* START *

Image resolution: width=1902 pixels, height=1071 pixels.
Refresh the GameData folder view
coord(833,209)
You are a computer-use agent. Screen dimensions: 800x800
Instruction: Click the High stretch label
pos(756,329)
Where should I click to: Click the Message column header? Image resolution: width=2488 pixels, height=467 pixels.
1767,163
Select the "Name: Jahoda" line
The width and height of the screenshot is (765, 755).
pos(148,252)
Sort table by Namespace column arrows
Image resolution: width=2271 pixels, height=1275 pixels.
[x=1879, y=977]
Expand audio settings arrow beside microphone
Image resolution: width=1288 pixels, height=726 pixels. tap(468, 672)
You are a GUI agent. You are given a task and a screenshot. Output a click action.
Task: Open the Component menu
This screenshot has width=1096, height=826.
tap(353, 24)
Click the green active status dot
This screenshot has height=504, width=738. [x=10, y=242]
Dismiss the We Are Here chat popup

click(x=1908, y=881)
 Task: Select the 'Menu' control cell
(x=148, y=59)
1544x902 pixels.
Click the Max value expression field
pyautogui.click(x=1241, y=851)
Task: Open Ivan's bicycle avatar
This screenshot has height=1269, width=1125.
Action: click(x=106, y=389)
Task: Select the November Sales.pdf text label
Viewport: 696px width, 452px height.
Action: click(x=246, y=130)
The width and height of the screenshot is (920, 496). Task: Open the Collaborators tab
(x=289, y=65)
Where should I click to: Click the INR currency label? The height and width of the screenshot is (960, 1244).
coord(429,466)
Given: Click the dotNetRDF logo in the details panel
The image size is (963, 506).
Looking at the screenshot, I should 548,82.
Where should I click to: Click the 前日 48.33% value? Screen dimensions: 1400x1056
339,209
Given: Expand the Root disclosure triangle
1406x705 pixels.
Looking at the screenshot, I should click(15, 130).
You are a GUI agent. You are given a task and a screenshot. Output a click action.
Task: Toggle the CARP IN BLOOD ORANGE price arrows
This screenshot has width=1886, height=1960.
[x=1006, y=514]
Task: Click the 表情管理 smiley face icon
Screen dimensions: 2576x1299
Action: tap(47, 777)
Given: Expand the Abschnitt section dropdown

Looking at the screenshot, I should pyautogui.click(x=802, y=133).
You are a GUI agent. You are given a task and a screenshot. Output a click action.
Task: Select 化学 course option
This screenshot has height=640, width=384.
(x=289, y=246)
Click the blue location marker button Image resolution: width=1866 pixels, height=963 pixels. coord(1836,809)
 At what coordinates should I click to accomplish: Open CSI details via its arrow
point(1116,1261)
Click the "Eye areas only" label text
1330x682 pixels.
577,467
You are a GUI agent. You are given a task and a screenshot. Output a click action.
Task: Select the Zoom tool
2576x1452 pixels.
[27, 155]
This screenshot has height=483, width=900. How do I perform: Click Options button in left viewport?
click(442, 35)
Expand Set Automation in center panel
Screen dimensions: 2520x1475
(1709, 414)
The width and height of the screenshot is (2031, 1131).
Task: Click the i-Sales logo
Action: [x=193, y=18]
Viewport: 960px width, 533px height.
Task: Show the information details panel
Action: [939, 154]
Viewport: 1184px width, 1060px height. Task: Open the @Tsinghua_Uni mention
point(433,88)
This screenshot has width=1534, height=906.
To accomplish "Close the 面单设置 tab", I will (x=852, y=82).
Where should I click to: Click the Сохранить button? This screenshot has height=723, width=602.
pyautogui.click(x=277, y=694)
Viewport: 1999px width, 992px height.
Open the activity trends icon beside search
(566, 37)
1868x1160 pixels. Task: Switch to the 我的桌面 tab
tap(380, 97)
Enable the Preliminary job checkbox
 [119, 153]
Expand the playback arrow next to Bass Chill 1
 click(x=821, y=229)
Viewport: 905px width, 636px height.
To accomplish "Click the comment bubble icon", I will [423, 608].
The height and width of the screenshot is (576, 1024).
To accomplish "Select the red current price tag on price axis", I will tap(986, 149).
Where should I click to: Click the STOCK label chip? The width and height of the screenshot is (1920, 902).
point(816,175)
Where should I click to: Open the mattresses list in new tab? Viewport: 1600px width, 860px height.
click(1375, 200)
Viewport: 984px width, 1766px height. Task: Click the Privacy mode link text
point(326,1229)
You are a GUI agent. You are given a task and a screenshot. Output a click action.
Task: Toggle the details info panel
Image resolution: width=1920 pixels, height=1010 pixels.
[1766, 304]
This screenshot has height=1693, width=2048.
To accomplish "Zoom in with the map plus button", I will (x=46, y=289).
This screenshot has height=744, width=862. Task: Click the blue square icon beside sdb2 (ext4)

* END *

> [Work required]: Write out all the items above again, swapping "GUI agent" for "desktop agent" wherever it occurs and changing nothing else.

> [Output of the task]:
Image resolution: width=1902 pixels, height=1071 pixels.
Refresh the GameData folder view
coord(833,209)
You are a computer-use agent. Screen dimensions: 800x800
Instruction: Click the High stretch label
pos(756,329)
Where should I click to: Click the Message column header? Image resolution: width=2488 pixels, height=467 pixels.
1767,163
Select the "Name: Jahoda" line
The width and height of the screenshot is (765, 755).
pos(148,252)
Sort table by Namespace column arrows
Image resolution: width=2271 pixels, height=1275 pixels.
[x=1879, y=977]
Expand audio settings arrow beside microphone
Image resolution: width=1288 pixels, height=726 pixels. tap(468, 672)
You are a desktop agent. You are given a task and a screenshot. Output a click action.
Task: Open the Component menu
This screenshot has width=1096, height=826.
tap(353, 24)
Click the green active status dot
This screenshot has height=504, width=738. [x=10, y=242]
Dismiss the We Are Here chat popup

click(x=1908, y=881)
 Task: Select the 'Menu' control cell
(x=148, y=59)
1544x902 pixels.
Click the Max value expression field
pyautogui.click(x=1241, y=851)
Task: Open Ivan's bicycle avatar
This screenshot has height=1269, width=1125.
Action: click(x=106, y=389)
Task: Select the November Sales.pdf text label
Viewport: 696px width, 452px height.
Action: click(x=246, y=130)
The width and height of the screenshot is (920, 496). Task: Open the Collaborators tab
(x=289, y=65)
Where should I click to: Click the INR currency label? The height and width of the screenshot is (960, 1244).
coord(429,466)
Given: Click the dotNetRDF logo in the details panel
The image size is (963, 506).
Looking at the screenshot, I should 548,82.
Where should I click to: Click the 前日 48.33% value? Screen dimensions: 1400x1056
339,209
Given: Expand the Root disclosure triangle
1406x705 pixels.
Looking at the screenshot, I should click(15, 130).
You are a desktop agent. You are given a task and a screenshot. Output a click action.
Task: Toggle the CARP IN BLOOD ORANGE price arrows
This screenshot has width=1886, height=1960.
[x=1006, y=514]
Task: Click the 表情管理 smiley face icon
Screen dimensions: 2576x1299
Action: tap(47, 777)
Given: Expand the Abschnitt section dropdown

Looking at the screenshot, I should pyautogui.click(x=802, y=133).
You are a desktop agent. You are given a task and a screenshot. Output a click action.
Task: Select 化学 course option
This screenshot has height=640, width=384.
(x=289, y=246)
Click the blue location marker button Image resolution: width=1866 pixels, height=963 pixels. coord(1836,809)
 At what coordinates should I click to accomplish: Open CSI details via its arrow
point(1116,1261)
Click the "Eye areas only" label text
1330x682 pixels.
577,467
You are a desktop agent. You are given a task and a screenshot. Output a click action.
Task: Select the Zoom tool
2576x1452 pixels.
[27, 155]
This screenshot has height=483, width=900. How do I perform: Click Options button in left viewport?
click(442, 35)
Expand Set Automation in center panel
Screen dimensions: 2520x1475
(1709, 414)
The width and height of the screenshot is (2031, 1131).
Task: Click the i-Sales logo
Action: [x=193, y=18]
Viewport: 960px width, 533px height.
Task: Show the information details panel
Action: [939, 154]
Viewport: 1184px width, 1060px height. Task: Open the @Tsinghua_Uni mention
point(433,88)
This screenshot has width=1534, height=906.
To accomplish "Close the 面单设置 tab", I will (x=852, y=82).
Where should I click to: Click the Сохранить button? This screenshot has height=723, width=602.
pyautogui.click(x=277, y=694)
Viewport: 1999px width, 992px height.
Open the activity trends icon beside search
(566, 37)
1868x1160 pixels. Task: Switch to the 我的桌面 tab
tap(380, 97)
Enable the Preliminary job checkbox
 [119, 153]
Expand the playback arrow next to Bass Chill 1
 click(x=821, y=229)
Viewport: 905px width, 636px height.
To accomplish "Click the comment bubble icon", I will [423, 608].
The height and width of the screenshot is (576, 1024).
To accomplish "Select the red current price tag on price axis", I will tap(986, 149).
Where should I click to: Click the STOCK label chip? The width and height of the screenshot is (1920, 902).
point(816,175)
Where should I click to: Open the mattresses list in new tab? Viewport: 1600px width, 860px height.
click(1375, 200)
Viewport: 984px width, 1766px height. Task: Click the Privacy mode link text
point(326,1229)
You are a desktop agent. You are given a task and a screenshot. Output a click action.
Task: Toggle the details info panel
Image resolution: width=1920 pixels, height=1010 pixels.
[1766, 304]
This screenshot has height=1693, width=2048.
To accomplish "Zoom in with the map plus button", I will (x=46, y=289).
This screenshot has height=744, width=862. Task: Click the blue square icon beside sdb2 (ext4)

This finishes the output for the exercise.